◆ EXERCISE INSTRUCTIONS: Before you return the entries below, strip out the pictures and keep all else exact.
TASK DATA Block Start
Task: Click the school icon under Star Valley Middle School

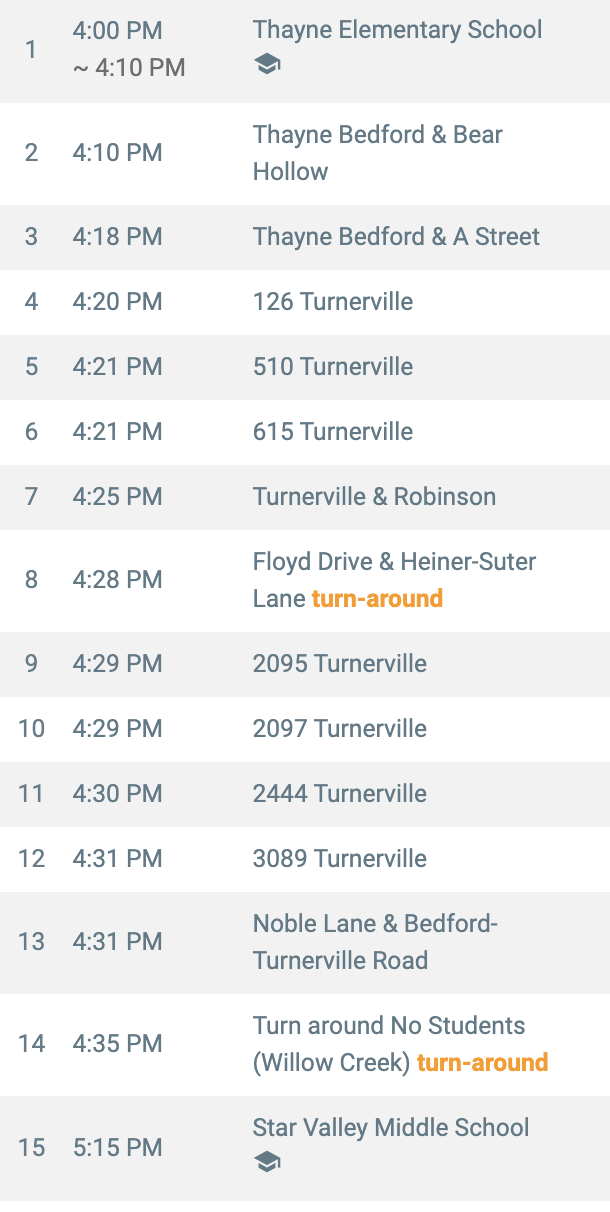Action: 267,1162
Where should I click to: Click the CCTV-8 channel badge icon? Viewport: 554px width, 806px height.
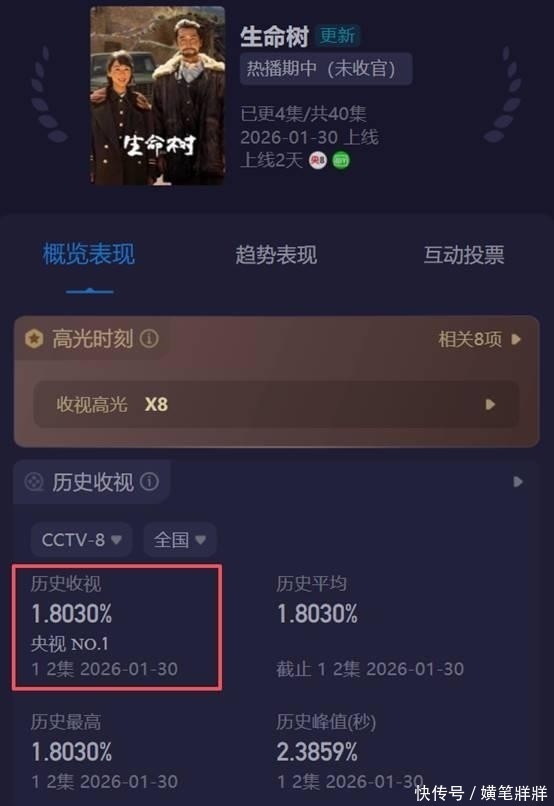(x=318, y=161)
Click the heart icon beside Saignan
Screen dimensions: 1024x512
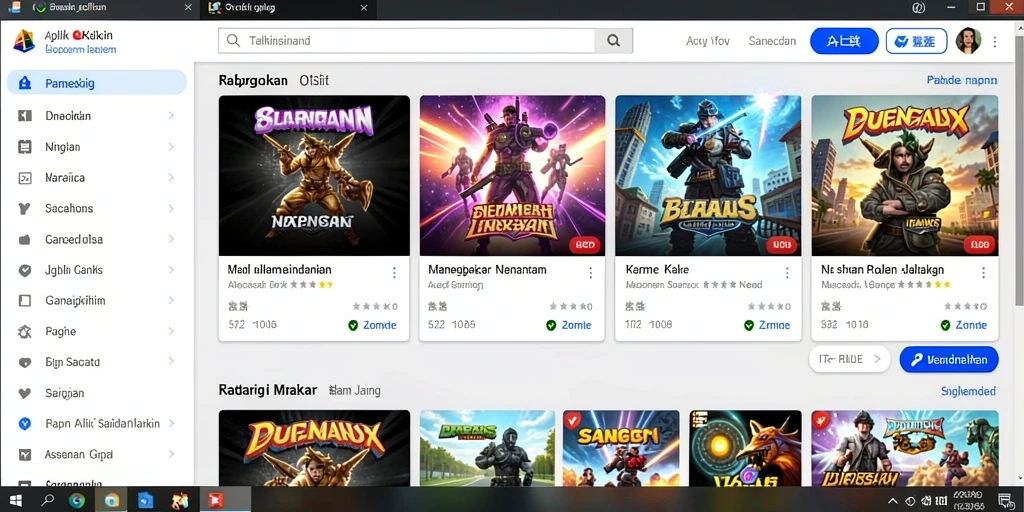(25, 393)
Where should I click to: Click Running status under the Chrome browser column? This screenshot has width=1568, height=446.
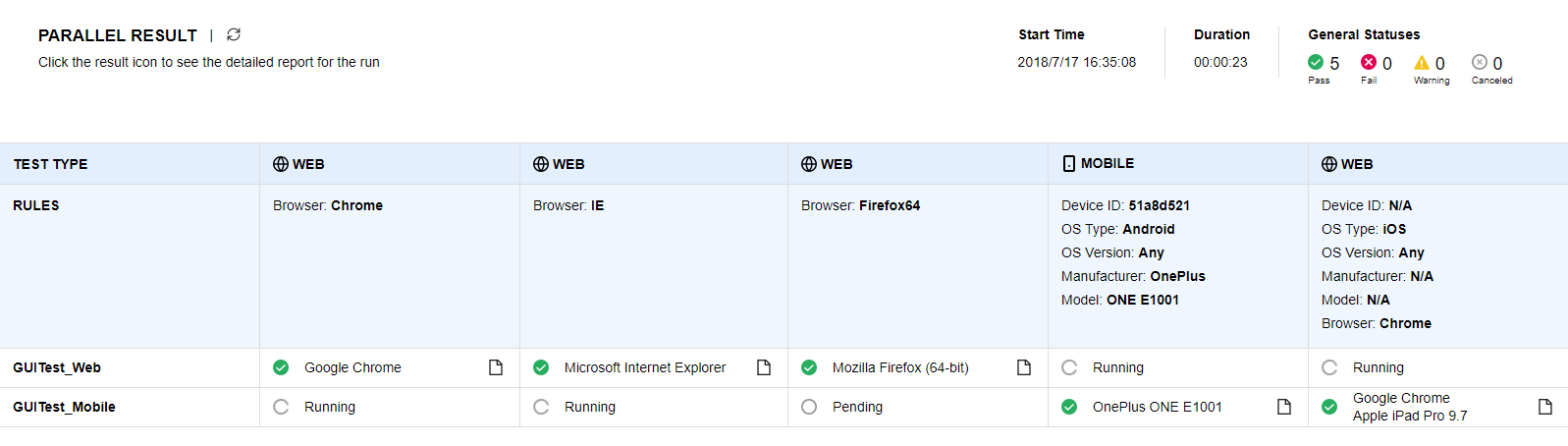tap(329, 407)
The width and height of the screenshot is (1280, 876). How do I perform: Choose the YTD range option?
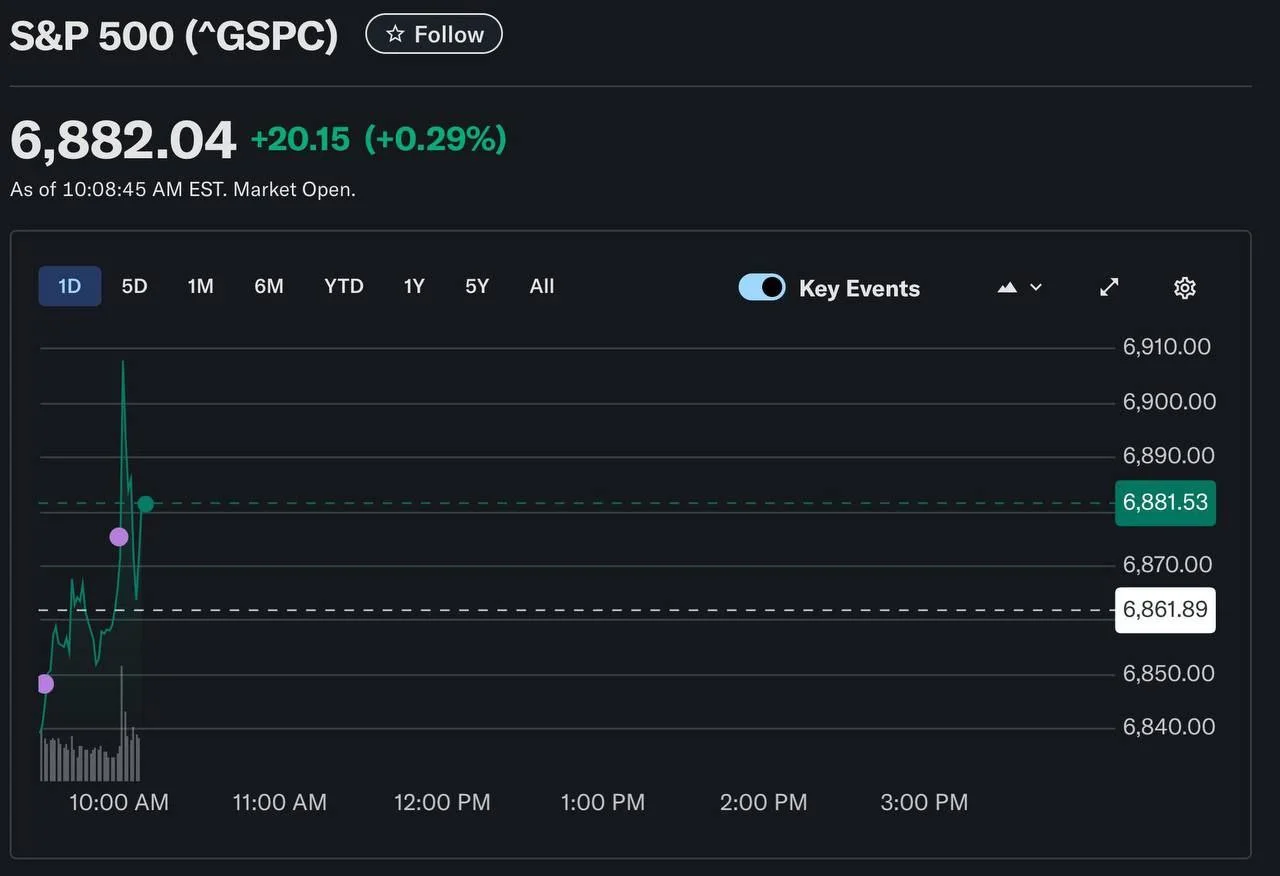pos(343,286)
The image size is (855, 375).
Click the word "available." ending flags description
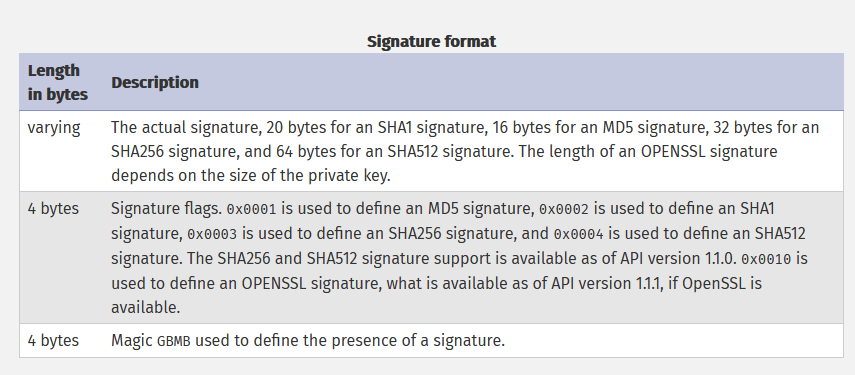tap(146, 307)
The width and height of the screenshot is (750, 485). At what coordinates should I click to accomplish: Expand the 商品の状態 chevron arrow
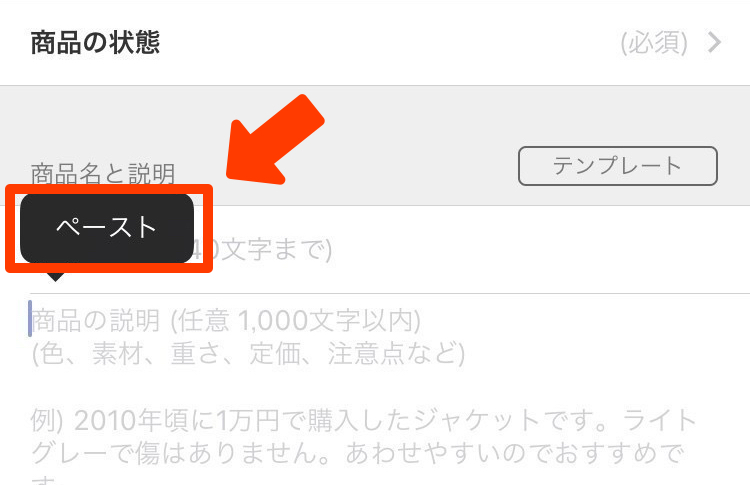click(x=715, y=43)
TASK DATA Block End
◆ RESPONSE TO THIS EXERCISE:
Task: Click the school icon under Star Valley Middle School

Action: 267,1162
Where should I click to: Click the CCTV-8 channel badge icon? Viewport: 554px width, 806px height.
(x=318, y=161)
Click the heart icon beside Saignan
Screen dimensions: 1024x512
(25, 393)
Where should I click to: Click Running status under the Chrome browser column? This screenshot has width=1568, height=446.
tap(329, 407)
The width and height of the screenshot is (1280, 876). How do I perform: Choose the YTD range option?
pos(343,286)
The image size is (855, 375).
Click the word "available." ending flags description
tap(146, 307)
The width and height of the screenshot is (750, 485). At what coordinates should I click to accomplish: Expand the 商品の状態 chevron arrow
click(x=715, y=43)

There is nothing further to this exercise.